[TASK DETAILS]
Please copy the lines below exactly, from the first one through the line showing "Given: Click the SharePoint icon".

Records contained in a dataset
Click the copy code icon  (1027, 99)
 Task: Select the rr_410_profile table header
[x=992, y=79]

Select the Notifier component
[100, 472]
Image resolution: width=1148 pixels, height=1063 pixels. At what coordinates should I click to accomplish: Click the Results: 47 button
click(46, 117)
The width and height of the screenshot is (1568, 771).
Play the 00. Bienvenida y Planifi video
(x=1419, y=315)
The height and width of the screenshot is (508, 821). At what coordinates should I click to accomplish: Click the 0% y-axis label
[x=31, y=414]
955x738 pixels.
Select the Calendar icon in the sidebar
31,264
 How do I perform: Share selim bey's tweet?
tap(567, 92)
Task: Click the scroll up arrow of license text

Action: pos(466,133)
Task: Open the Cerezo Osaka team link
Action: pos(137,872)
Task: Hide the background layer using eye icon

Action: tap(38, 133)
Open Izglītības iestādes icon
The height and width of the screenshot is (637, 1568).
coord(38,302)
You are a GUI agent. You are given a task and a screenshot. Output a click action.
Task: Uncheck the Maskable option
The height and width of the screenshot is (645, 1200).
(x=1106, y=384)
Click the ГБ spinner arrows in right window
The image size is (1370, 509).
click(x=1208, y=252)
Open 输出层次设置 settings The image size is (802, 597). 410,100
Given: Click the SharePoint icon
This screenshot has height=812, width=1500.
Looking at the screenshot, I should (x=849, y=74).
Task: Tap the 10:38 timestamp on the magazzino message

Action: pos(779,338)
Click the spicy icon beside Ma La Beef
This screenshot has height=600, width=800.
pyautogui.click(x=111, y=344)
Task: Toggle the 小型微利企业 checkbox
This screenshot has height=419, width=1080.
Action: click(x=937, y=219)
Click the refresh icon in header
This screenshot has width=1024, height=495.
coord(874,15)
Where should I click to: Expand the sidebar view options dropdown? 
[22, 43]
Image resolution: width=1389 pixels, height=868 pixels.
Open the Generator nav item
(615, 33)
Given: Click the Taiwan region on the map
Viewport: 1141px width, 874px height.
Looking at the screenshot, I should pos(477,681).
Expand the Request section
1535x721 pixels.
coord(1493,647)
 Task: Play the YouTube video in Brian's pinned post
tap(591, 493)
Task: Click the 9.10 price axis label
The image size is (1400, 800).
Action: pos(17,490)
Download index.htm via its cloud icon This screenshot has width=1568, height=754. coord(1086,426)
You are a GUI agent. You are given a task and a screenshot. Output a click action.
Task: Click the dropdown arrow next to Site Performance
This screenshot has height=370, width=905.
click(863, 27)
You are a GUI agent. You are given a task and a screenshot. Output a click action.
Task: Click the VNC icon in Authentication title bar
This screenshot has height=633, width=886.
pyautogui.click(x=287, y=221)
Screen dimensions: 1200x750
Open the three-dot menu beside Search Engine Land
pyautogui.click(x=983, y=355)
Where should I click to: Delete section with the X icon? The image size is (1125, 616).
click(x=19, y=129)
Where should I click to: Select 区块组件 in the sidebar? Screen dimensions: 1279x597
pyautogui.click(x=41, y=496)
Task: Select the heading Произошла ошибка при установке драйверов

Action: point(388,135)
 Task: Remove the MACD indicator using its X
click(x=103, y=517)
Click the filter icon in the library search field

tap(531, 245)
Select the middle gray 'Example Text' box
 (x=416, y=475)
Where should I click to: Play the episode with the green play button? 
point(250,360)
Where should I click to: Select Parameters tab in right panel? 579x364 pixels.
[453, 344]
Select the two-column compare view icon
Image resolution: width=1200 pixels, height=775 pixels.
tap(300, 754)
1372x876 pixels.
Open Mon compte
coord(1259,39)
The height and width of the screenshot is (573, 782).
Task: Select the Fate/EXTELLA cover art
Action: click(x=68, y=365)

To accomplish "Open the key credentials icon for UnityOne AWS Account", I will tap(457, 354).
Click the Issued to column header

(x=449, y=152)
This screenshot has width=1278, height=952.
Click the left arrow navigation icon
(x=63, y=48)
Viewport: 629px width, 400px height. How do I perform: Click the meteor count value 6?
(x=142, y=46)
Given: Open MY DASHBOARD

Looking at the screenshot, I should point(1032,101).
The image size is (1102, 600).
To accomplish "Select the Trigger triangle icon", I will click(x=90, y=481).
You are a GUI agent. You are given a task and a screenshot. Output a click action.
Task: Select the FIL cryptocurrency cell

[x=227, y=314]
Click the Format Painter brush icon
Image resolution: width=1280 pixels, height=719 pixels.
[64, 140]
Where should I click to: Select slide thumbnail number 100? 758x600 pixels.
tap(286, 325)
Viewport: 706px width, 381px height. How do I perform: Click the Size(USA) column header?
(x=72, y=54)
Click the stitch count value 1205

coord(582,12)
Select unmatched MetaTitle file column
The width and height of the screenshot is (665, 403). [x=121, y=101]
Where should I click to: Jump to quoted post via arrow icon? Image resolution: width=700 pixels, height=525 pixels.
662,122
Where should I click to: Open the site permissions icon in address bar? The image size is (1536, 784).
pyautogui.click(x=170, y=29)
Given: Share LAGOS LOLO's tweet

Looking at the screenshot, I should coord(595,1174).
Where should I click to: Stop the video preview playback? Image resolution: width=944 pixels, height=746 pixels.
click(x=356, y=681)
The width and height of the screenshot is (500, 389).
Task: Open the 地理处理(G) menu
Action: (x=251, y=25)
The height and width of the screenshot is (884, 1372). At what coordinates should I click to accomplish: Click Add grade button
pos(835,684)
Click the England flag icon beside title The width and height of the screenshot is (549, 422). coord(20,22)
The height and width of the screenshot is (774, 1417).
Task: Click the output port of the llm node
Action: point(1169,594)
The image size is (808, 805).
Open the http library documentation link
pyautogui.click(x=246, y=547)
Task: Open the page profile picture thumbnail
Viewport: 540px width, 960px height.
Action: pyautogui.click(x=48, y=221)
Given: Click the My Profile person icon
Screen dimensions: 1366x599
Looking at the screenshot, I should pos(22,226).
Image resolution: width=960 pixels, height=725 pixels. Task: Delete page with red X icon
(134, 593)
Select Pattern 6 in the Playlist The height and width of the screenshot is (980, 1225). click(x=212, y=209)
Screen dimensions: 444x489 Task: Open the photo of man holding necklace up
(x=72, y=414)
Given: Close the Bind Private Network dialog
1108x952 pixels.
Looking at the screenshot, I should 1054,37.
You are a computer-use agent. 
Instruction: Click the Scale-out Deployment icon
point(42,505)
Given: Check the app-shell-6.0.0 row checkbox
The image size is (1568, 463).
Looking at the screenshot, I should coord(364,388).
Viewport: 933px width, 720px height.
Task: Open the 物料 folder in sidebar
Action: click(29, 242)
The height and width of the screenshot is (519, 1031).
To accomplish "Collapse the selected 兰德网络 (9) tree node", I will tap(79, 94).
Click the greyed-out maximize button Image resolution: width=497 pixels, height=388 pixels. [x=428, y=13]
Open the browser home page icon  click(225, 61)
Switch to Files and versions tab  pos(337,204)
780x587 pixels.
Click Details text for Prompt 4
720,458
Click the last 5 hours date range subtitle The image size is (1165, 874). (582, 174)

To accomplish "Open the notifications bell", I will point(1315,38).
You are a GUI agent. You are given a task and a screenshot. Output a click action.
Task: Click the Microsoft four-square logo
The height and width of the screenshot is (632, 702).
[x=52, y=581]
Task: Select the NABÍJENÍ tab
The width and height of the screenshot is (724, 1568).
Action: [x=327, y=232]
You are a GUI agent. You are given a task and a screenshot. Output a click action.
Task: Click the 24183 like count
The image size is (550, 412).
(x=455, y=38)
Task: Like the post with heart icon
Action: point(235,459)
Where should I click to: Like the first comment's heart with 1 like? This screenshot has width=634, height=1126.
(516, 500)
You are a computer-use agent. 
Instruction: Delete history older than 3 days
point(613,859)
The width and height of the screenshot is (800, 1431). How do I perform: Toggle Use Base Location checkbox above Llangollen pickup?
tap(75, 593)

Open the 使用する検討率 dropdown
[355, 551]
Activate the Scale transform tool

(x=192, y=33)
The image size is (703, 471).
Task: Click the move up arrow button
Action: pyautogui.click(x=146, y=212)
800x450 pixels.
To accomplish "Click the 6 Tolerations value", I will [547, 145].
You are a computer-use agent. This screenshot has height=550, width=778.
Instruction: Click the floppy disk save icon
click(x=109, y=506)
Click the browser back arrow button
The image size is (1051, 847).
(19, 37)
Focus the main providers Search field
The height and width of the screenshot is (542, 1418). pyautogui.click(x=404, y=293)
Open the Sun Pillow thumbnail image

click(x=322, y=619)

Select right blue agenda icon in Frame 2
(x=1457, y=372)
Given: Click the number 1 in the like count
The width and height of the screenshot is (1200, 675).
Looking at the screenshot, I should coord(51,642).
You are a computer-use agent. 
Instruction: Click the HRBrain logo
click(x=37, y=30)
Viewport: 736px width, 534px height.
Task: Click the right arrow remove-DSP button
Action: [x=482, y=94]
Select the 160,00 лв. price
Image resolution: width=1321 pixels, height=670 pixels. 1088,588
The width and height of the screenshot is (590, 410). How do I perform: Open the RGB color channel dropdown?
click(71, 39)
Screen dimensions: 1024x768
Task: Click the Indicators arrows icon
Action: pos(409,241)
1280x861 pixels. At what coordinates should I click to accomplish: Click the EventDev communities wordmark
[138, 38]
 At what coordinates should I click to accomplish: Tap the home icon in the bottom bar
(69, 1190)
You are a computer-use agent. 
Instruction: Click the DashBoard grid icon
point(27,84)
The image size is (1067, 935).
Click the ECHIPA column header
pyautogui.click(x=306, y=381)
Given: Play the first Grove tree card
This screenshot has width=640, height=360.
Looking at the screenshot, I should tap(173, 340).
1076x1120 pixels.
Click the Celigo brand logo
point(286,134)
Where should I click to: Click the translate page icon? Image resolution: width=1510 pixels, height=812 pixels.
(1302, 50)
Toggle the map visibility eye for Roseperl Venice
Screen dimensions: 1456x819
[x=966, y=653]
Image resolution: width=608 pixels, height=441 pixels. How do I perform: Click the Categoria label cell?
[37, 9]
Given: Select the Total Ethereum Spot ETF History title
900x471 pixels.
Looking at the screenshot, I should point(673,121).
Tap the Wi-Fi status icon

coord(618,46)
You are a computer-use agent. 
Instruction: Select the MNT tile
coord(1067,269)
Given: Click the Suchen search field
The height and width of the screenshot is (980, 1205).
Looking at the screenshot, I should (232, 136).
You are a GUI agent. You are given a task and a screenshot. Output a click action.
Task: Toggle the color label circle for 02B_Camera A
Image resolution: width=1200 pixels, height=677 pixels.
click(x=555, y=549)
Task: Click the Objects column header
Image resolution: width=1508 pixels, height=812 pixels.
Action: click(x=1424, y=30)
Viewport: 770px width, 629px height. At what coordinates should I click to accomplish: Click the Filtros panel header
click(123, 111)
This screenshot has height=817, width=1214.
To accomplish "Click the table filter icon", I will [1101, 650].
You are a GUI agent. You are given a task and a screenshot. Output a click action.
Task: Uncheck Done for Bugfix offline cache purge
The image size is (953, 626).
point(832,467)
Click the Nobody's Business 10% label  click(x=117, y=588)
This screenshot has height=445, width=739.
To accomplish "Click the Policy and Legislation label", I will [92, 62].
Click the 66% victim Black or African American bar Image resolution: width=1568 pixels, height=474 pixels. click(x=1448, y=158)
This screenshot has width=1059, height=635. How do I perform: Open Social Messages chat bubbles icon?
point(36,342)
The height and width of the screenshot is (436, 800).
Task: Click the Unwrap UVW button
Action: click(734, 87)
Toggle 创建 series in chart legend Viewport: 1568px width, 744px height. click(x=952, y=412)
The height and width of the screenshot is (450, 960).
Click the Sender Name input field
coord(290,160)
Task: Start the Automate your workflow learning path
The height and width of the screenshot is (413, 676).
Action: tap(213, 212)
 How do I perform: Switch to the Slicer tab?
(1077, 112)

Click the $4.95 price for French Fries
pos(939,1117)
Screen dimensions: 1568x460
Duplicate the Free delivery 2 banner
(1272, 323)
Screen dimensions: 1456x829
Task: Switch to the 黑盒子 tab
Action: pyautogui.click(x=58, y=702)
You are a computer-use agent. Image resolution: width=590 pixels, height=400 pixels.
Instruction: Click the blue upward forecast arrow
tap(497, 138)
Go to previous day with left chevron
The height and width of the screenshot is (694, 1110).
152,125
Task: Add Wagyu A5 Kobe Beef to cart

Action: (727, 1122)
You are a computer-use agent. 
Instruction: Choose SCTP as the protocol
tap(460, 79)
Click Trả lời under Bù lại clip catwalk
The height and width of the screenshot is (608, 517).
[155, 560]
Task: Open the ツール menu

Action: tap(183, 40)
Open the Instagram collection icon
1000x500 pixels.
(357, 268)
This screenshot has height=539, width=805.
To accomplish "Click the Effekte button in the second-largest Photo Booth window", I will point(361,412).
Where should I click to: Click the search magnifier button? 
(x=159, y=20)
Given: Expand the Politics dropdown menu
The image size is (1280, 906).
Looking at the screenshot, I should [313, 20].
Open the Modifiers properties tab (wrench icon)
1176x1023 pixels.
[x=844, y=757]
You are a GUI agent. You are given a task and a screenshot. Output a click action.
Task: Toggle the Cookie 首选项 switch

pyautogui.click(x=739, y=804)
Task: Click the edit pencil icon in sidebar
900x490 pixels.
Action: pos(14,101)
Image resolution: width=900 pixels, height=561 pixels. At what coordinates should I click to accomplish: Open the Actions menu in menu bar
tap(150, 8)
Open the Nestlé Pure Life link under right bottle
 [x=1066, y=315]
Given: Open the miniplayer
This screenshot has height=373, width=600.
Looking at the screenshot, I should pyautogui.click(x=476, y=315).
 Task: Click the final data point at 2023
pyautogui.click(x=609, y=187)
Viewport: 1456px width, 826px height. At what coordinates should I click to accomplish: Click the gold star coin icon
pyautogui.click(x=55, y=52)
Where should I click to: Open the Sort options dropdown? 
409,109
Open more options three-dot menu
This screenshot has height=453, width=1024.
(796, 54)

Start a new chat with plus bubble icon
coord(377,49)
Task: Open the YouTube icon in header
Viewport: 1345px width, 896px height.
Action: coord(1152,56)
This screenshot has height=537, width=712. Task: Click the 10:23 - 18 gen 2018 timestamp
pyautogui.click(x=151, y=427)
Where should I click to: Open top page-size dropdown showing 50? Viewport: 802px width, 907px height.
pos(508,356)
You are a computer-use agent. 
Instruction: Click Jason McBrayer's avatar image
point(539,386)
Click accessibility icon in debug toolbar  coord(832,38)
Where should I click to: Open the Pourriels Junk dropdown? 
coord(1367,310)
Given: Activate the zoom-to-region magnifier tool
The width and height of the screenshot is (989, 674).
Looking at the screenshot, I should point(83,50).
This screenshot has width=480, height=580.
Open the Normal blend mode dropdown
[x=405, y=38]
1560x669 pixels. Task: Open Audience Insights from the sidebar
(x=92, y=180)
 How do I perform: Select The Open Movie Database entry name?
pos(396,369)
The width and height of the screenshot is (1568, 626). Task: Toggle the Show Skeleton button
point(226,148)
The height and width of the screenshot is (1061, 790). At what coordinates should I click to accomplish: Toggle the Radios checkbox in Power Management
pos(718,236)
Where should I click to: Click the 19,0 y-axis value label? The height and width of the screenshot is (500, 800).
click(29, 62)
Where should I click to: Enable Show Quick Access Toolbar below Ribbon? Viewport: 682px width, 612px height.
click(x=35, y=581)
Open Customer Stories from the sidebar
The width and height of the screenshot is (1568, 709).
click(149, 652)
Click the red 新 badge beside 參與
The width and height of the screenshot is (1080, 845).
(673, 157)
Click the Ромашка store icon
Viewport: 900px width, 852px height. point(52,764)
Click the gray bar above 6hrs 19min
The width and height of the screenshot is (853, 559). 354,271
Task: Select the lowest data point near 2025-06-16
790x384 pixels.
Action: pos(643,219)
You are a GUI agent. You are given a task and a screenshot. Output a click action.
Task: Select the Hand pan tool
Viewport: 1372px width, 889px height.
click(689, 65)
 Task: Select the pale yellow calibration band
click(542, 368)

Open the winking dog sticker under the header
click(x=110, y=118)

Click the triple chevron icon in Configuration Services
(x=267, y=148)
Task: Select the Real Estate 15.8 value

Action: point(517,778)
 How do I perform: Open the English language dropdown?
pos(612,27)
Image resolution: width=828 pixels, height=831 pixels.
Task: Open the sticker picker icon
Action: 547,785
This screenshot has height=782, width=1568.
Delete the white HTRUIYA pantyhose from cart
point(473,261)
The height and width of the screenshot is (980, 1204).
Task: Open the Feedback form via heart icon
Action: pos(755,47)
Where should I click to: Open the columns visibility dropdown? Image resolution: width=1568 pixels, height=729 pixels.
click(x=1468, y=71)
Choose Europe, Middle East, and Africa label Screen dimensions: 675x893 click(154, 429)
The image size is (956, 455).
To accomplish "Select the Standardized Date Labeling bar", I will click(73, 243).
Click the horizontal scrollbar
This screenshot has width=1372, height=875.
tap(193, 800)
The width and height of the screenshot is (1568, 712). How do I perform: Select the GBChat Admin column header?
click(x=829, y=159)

[EXPECTED ANSWER]
Click the copy code icon  (1027, 99)
 Task: Select the rr_410_profile table header
[x=992, y=79]

Select the Notifier component
[100, 472]
Image resolution: width=1148 pixels, height=1063 pixels. At what coordinates should I click to accomplish: Click the Results: 47 button
click(46, 117)
The width and height of the screenshot is (1568, 771).
Play the 00. Bienvenida y Planifi video
(x=1419, y=315)
The height and width of the screenshot is (508, 821). At what coordinates should I click to accomplish: Click the 0% y-axis label
[x=31, y=414]
955x738 pixels.
Select the Calendar icon in the sidebar
31,264
 How do I perform: Share selim bey's tweet?
tap(567, 92)
Task: Click the scroll up arrow of license text

Action: pos(466,133)
Task: Open the Cerezo Osaka team link
Action: pos(137,872)
Task: Hide the background layer using eye icon

Action: tap(38, 133)
Open Izglītības iestādes icon
The height and width of the screenshot is (637, 1568).
coord(38,302)
You are a GUI agent. You are given a task and a screenshot. Output a click action.
Task: Uncheck the Maskable option
The height and width of the screenshot is (645, 1200).
(x=1106, y=384)
Click the ГБ spinner arrows in right window
The image size is (1370, 509).
click(x=1208, y=252)
Open 输出层次设置 settings The image size is (802, 597). 410,100
Given: Click the SharePoint icon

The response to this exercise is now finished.